5. Mengapa Itachi Begitu Dikagumi?
Itachi Uchiha bukanlah karakter yang sempurna tanpa cela. Keputusannya untuk menanggung semua beban sendirian dan memanipulasi Sasuke dengan kebencian sempat diakuinya sebagai kesalahan saat ia dibangkitkan kembali melalui Edo Tensei. Namun, justru kompleksitas moral inilah yang membuatnya begitu memikat.
Berikut adalah beberapa alasan mengapa Itachi dianggap sebagai salah satu karakter fiksi terbaik yang pernah diciptakan:
| Aspek Karakter | Penjelasan |
| Pengorbanan Mutlak | Ia mengorbankan reputasinya, keluarganya, masa depannya, dan kebahagiaannya demi kebaikan yang lebih besar (the greater good). |
| Kecerdasan Taktis | Setiap langkahnya dipikirkan bertahun-tahun ke depan, termasuk menanamkan mata Shisui pada gagak peliharaannya untuk mengantisipasi jika Sasuke berbalik menyerang desa. |
| Definisi Shinobi Sejati | Menurut Hokage Kedua (Tobirama) dan Kelima (Tsunade), shinobi sejati adalah mereka yang menanggung penderitaan demi kedamaian dari balik bayang-bayang. Itachi merepresentasikan definisi ini dengan sempurna. |
Kesimpulan: Pahlawan yang Memilih Menjadi Monster
Siapa sebenarnya Itachi Uchiha? Dia bukanlah penjahat tanpa hati, bukan pula malaikat yang suci. Itachi adalah seorang manusia tragis yang terjebak di antara loyalitas kepada desa dan cinta kepada keluarganya, dalam sebuah dunia ninja yang kejam dan korup.

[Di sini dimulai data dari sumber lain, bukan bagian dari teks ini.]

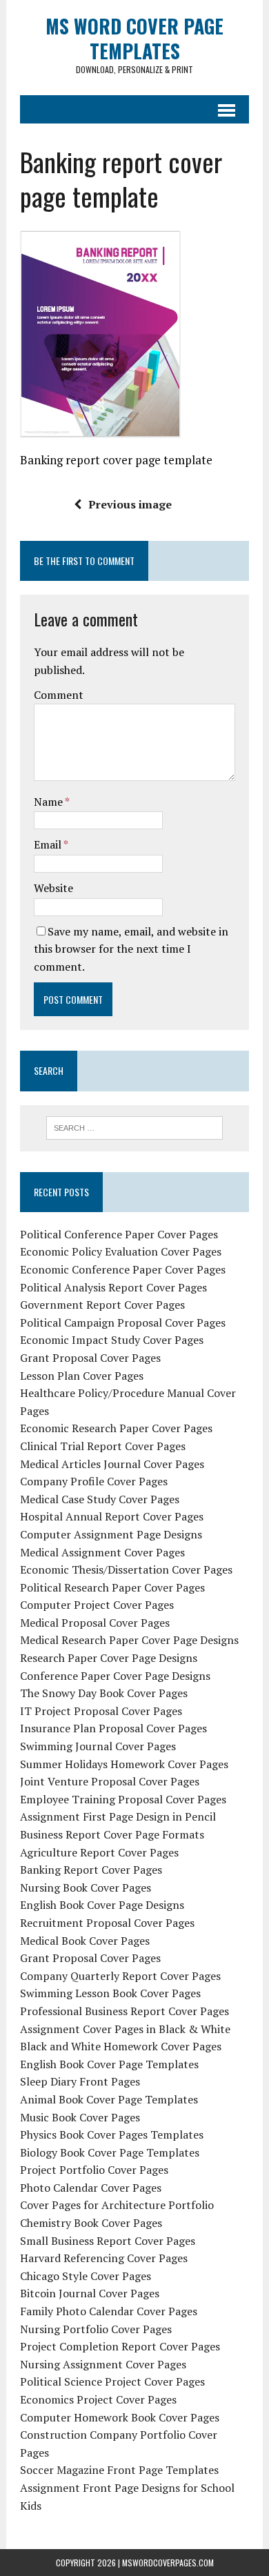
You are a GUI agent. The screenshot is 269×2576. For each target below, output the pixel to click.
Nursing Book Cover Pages (85, 1887)
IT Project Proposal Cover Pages (101, 1710)
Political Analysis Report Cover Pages (113, 1287)
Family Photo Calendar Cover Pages (108, 2311)
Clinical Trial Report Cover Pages (103, 1446)
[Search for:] (134, 1126)
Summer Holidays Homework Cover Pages (124, 1764)
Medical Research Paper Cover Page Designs (129, 1639)
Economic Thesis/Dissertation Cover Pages (126, 1569)
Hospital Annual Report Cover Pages (111, 1516)
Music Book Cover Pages (80, 2117)
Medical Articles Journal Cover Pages (112, 1464)
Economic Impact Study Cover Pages (111, 1339)
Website (53, 887)
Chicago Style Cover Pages (85, 2275)
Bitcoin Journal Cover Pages (89, 2293)
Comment (58, 694)
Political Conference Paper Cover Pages (119, 1234)
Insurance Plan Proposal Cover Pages (113, 1728)
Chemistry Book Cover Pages (91, 2222)
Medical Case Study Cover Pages (99, 1499)
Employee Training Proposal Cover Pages (123, 1799)
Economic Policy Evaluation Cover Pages (120, 1251)
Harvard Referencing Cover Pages (104, 2258)
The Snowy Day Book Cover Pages (104, 1693)
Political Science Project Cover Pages (112, 2381)
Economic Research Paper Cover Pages (116, 1428)
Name (49, 801)
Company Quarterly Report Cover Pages (120, 1975)
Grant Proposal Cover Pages (90, 1357)
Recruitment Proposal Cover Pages (107, 1922)
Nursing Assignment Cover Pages (103, 2364)
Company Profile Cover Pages (94, 1481)
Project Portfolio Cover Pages (94, 2169)
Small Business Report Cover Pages (107, 2240)
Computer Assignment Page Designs (111, 1534)
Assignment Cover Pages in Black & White (125, 2029)
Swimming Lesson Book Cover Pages (110, 1993)
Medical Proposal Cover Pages (95, 1622)
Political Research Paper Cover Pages (112, 1587)
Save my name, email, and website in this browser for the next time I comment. (131, 949)
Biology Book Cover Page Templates (109, 2152)
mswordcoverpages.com (168, 2562)
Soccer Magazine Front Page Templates (119, 2469)
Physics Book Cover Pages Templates (111, 2134)
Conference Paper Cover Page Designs (115, 1675)
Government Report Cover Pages (102, 1304)
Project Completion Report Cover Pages (120, 2346)
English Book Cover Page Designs (102, 1904)
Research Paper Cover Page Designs (108, 1657)
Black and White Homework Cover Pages (120, 2046)
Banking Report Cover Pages (91, 1869)
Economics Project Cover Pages (98, 2399)
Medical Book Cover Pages (85, 1940)
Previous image (130, 504)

Ia memilih untuk dibenci oleh dunia, dikutuk oleh sejarah, dan dibunuh oleh adik yang paling dicintainya, asalkan desa tempat ia tumbuh tetap aman dan adiknya tetap hidup. Seperti kata-kata penutupnya yang begitu menyentuh saat melepas jurus Edo Tensei di depan Sasuke:
“Kamu tidak harus memaafkanku. Dan apa pun yang kamu putuskan mulai sekarang, ketahuilah ini… Aku akan selalu mencintaimu.”

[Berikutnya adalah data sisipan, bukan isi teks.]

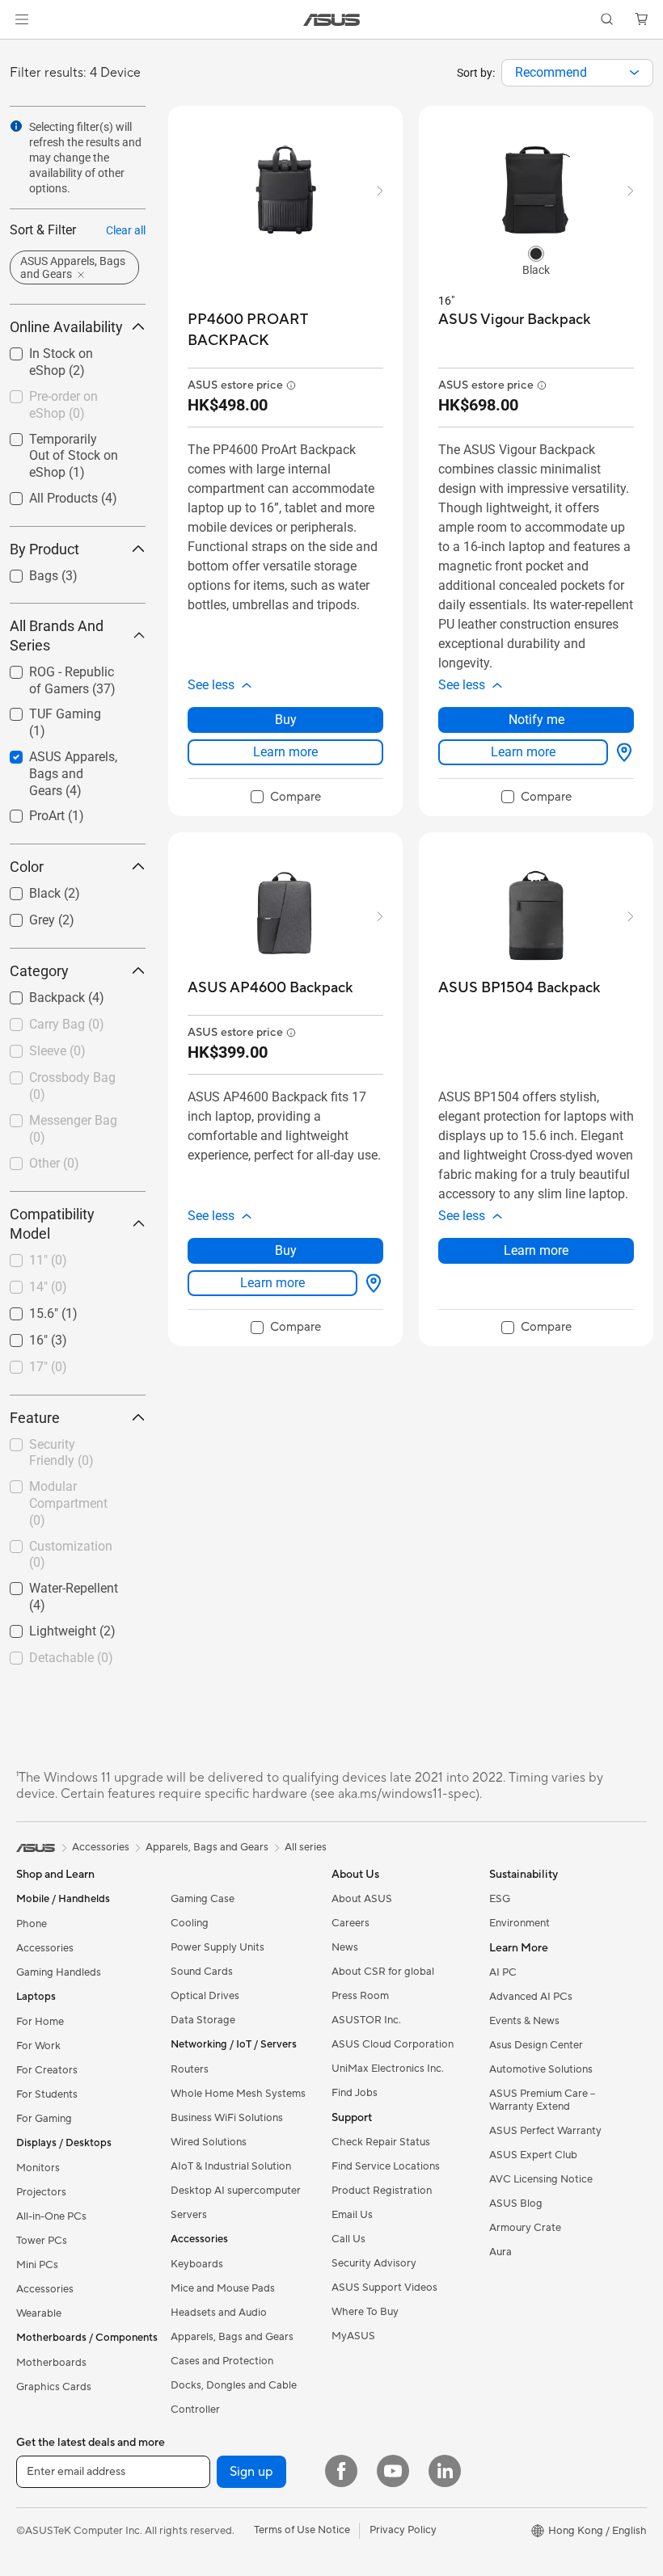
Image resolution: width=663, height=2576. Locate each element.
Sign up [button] (251, 2472)
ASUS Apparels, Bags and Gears (70, 759)
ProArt (27, 811)
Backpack (37, 993)
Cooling (190, 1923)
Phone (31, 1923)
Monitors (38, 2167)
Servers (189, 2214)
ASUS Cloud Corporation (393, 2044)
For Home (40, 2021)
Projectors (41, 2192)
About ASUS (362, 1898)
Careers (351, 1923)
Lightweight (43, 1627)
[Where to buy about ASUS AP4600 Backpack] (370, 1283)
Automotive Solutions (541, 2069)
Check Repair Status (381, 2142)
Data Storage (203, 2020)
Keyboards (197, 2264)
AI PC (503, 1972)
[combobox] (577, 72)
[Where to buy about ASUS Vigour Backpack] (621, 752)
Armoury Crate (525, 2227)
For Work (38, 2045)
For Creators (47, 2070)
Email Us (352, 2214)
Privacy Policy (403, 2529)
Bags (24, 571)
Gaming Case (202, 1898)
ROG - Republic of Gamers (60, 674)
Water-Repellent (54, 1584)
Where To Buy (365, 2311)
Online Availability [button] (66, 326)
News (345, 1947)
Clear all (126, 230)
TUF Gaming (46, 710)
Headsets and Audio (219, 2312)
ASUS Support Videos (384, 2287)
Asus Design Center (536, 2045)
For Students (47, 2094)
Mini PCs (37, 2264)
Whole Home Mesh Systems (238, 2093)
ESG (499, 1898)
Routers (190, 2069)
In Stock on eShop (61, 349)
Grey (23, 916)
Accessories (45, 1948)
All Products (44, 494)
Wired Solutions (209, 2142)
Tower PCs (41, 2240)
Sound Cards (202, 1971)
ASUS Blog (516, 2203)
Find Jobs (355, 2092)
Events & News (524, 2020)
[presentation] (634, 72)
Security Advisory (374, 2263)
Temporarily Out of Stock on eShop (63, 441)
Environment (519, 1923)
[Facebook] (341, 2471)
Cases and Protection (222, 2361)
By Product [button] (44, 549)
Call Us (348, 2239)
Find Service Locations (386, 2166)
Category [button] (39, 970)
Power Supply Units (217, 1947)
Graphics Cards (53, 2386)
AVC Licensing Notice (541, 2179)
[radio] (536, 253)
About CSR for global (383, 1971)
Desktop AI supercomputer (236, 2190)
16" (19, 1336)
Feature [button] (35, 1417)
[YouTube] (393, 2471)
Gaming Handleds (58, 1972)
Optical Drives (205, 1995)
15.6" (24, 1309)
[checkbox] (71, 774)
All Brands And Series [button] (56, 635)
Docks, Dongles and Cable (234, 2385)
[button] (22, 19)
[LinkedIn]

Pada akhirnya, Itachi Uchiha wafat bukan sebagai pengkhianat, melainkan sebagai Pahlawan Gelap (The Dark Knight) dari Konoha—sosok yang menjaga kedamaian dalam sunyi, bernafas dalam kegelapan, agar orang-orang yang dicintainya bisa terus berjalan di bawah siraman cahaya matahari.